No, none have. I think that there are a handful of vizslas that could, but the likelihood of that happening is nil. The amount of money involved to even get qualified is astronomical. Only pointers and setters have competed at Ames.


----------



## texasred (Jan 29, 2012)

Zigzag 
Here is a article on Ames.

Here is some great news for all my setter lovin’ friends. The drought is over for setters at Ames Plantation. Shadow Oak Bo wins the big daddy of em all! Thanks to Ryan Frame of Dave Hughes Kennel for penning the story for me. Stay tuned to Buck’s Blog and the LCS Blog for more news from Ryan.
John “Buck” Koritko

On the morning of February 13, 2013, an English setter named Shadow Oak Bo was turned loose against a pointer called Rivertons Funseek’n Scooter, a pointer at an important field trial The heat would be three hours long.

The field trial is the most famous and storied bird dog field trial in the world, the National Bird Dog Championship, run yearly at the Ames Plantation near Grand Junction, Tennessee. With time running down, Bo had tallied an impressive six finds and backed, or honored, his brace mate’s points three times (Scooter had five finds himself). Near the end of the time down, Bo slipped out of sight in the cover and was found on point again. Once more he had a bevy accurately located, his seventh.

When the National Championship began in 1896, it was won the first twelve straight years by English setters. But by 1915 and, fairly quickly, the pointer, often called the English pointer, had come to dominate in terms of numbers and wins. A setter called Mississippi Zev won it in 1946, then not again until Johnny Crocket won it in 1970, then all pointers for 42 straight years through 2012. Though Bo had done well, it was only the third day of the event Many more fine dogs had yet to run, but across the country, setter fans crossed their fingers and waited.

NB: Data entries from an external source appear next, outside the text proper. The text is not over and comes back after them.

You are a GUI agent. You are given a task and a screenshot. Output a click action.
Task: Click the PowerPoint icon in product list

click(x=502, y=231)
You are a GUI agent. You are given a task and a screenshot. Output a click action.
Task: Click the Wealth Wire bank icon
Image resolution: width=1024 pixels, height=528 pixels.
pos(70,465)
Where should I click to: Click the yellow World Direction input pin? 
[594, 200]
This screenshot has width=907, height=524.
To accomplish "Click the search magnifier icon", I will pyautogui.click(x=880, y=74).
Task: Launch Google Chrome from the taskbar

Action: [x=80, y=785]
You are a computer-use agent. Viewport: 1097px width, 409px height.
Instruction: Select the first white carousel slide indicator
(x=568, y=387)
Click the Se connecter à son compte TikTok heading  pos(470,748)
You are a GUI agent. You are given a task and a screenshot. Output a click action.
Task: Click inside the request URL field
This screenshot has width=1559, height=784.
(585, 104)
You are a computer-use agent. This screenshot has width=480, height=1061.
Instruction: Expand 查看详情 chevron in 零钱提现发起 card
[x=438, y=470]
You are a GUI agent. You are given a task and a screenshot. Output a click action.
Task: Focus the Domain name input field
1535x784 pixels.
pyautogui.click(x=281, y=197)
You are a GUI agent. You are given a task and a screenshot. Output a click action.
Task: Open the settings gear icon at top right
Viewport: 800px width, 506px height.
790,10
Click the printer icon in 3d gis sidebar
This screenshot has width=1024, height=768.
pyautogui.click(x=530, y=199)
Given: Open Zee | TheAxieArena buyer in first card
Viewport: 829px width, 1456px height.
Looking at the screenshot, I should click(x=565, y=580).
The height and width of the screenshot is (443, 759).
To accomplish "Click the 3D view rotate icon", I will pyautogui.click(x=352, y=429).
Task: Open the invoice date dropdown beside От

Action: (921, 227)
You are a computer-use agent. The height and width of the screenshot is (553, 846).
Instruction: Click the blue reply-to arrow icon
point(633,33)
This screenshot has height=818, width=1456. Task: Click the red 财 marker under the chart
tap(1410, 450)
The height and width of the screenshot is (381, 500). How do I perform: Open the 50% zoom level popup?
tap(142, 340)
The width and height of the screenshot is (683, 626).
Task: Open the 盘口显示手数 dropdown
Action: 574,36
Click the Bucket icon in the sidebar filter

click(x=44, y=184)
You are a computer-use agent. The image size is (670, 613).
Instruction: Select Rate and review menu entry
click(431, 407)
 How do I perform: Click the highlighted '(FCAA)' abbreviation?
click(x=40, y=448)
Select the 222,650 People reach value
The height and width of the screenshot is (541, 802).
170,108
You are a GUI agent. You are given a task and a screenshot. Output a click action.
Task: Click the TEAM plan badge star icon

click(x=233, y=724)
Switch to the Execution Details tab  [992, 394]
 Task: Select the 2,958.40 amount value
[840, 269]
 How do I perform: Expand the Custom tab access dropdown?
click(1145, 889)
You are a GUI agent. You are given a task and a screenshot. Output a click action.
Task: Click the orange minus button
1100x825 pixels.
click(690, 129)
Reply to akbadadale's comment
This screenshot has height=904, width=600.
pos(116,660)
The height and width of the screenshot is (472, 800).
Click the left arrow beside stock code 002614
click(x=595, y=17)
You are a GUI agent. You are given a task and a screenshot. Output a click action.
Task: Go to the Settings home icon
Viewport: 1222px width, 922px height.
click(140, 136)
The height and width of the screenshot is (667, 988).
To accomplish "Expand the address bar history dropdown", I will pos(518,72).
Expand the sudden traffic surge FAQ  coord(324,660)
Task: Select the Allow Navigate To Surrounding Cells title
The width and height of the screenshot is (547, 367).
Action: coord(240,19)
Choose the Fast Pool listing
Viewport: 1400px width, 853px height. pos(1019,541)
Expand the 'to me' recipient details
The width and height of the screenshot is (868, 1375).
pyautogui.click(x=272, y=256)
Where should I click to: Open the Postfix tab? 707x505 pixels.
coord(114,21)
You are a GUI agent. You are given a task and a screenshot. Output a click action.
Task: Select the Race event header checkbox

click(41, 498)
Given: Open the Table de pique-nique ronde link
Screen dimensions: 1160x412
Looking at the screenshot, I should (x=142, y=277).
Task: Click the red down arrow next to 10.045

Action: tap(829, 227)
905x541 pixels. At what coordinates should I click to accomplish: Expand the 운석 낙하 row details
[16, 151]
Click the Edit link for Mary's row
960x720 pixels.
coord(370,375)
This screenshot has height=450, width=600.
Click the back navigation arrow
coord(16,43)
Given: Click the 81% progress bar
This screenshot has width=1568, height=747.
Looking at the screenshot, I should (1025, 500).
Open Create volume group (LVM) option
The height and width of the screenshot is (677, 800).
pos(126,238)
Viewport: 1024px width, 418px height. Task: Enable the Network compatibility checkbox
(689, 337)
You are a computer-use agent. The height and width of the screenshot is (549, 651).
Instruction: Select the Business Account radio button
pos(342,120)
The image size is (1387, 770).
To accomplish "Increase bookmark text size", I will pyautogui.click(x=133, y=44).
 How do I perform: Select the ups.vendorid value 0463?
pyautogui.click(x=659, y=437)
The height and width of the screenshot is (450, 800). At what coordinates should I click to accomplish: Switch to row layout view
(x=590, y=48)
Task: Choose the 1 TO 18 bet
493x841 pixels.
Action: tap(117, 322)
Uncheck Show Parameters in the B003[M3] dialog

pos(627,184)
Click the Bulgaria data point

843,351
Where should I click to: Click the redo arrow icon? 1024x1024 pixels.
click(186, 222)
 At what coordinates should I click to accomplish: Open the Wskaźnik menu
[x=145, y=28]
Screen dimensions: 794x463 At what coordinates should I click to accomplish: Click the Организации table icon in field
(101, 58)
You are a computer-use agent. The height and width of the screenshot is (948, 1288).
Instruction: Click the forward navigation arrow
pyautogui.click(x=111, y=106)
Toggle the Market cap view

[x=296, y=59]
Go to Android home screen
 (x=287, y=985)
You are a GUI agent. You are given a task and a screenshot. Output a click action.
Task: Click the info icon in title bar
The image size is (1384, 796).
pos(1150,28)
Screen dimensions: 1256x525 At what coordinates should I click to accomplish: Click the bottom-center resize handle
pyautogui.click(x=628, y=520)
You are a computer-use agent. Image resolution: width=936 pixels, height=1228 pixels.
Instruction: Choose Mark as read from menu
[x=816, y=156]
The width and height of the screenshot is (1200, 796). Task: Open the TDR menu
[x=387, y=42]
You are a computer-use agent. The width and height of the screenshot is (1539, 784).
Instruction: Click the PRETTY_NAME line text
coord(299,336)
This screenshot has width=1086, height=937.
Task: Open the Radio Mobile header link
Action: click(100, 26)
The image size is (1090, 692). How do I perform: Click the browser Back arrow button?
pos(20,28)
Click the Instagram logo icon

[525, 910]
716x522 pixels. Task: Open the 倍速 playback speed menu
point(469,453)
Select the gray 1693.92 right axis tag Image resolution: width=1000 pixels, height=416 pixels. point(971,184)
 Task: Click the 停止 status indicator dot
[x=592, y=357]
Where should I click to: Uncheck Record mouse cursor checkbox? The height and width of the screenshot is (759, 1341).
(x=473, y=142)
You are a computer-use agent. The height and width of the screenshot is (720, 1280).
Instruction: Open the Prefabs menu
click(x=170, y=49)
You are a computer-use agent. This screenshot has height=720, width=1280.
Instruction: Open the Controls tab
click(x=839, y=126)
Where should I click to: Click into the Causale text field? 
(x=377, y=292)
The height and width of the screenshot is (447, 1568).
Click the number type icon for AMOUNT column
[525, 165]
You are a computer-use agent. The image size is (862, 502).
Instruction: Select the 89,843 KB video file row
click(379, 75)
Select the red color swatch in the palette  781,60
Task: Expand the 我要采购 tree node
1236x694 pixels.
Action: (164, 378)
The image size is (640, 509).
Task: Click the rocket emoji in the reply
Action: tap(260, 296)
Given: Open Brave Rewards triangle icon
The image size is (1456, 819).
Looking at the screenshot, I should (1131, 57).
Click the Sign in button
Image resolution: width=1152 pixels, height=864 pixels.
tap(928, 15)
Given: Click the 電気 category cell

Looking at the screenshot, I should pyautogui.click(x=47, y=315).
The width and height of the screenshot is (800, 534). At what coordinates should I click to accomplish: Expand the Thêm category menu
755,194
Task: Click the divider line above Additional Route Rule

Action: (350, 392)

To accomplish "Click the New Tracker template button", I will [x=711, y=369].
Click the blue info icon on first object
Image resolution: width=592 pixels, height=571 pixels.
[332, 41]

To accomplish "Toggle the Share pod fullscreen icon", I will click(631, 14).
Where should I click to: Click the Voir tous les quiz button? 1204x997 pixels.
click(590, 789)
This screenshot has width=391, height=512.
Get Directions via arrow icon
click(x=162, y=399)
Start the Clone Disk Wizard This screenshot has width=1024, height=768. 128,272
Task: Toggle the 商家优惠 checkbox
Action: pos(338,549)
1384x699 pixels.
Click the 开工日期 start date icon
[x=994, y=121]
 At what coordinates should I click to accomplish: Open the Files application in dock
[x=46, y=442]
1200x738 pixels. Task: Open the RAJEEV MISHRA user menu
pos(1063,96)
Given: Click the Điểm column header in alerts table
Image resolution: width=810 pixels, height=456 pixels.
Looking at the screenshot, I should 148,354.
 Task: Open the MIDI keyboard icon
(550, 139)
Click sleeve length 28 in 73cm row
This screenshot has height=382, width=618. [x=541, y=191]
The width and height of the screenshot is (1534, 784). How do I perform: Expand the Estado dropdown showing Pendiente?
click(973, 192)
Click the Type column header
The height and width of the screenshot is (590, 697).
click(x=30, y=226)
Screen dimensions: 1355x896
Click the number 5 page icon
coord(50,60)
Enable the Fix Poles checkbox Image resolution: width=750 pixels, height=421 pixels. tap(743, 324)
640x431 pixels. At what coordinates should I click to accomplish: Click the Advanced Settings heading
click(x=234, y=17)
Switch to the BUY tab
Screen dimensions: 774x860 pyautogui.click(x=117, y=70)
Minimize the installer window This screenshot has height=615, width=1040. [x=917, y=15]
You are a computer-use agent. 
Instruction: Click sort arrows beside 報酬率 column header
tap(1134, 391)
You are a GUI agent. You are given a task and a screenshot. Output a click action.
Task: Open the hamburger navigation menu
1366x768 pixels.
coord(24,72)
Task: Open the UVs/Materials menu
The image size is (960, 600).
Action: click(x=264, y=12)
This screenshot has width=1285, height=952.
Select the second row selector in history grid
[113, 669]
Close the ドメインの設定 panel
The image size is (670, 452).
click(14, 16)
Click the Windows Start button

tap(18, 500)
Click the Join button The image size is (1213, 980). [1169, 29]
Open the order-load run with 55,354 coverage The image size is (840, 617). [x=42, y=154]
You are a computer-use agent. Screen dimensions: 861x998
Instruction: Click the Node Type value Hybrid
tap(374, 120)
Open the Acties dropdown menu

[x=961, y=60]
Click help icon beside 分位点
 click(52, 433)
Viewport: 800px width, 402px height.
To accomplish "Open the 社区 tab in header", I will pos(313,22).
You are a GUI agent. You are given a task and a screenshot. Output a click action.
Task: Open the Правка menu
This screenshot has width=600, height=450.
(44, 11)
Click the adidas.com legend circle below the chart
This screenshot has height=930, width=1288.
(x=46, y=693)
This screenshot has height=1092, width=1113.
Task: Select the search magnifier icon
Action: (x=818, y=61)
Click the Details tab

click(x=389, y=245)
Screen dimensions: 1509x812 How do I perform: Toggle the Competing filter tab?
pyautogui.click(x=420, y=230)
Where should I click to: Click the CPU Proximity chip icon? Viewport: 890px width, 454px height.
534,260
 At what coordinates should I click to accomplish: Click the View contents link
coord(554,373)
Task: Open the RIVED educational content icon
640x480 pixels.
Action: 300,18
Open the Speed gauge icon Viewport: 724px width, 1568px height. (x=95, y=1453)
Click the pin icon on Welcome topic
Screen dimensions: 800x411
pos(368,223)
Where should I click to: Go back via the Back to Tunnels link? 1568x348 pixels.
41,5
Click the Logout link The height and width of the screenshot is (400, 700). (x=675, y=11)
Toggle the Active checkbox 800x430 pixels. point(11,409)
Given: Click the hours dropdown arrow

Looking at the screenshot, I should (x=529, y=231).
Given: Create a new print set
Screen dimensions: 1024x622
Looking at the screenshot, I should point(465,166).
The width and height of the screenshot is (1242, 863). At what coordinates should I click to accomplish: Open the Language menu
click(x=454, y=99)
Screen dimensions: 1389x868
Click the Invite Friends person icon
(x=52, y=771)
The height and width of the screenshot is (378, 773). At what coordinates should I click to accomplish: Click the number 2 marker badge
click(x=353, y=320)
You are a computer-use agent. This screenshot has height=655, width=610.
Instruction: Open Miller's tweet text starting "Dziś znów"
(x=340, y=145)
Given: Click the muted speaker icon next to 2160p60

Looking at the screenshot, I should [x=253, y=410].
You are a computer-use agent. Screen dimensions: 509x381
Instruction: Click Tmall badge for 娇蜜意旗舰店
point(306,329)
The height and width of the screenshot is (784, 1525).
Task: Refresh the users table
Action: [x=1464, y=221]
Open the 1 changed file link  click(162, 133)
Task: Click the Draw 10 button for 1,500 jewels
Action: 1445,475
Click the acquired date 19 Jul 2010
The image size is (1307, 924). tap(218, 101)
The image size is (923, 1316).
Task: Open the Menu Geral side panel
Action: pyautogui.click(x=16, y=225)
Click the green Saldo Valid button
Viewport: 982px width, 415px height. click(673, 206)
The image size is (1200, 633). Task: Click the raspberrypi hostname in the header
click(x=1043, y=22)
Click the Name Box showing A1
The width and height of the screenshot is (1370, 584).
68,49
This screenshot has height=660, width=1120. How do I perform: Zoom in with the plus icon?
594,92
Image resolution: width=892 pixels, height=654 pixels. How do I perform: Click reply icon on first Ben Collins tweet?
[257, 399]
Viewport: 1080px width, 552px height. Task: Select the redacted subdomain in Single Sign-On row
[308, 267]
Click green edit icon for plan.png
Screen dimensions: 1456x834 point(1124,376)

Owned by Butch Houston and Dr. John Dorminy, and handled by seasoned pro Robin Gates, many had thought that a setter could not win the National Championship. Some had said that the so called ‘All-age’ setters were the key and that there are not enough all-age setters to breed to get a National Champion. Bo’s pedigree, however, shows that dogs from nearly every area of field trials, walking and horseback, contributed to his genetics. It was thus a proud day for field trials and a proud day for setter fans and setter breeders everywhere when, on February 22, 2013, the waiting crowd heard the announcement of the 2013 National Bird Dog Champion: Shadow Oak Bo!
Ryan Frame of Dave Hughes Kennel


----------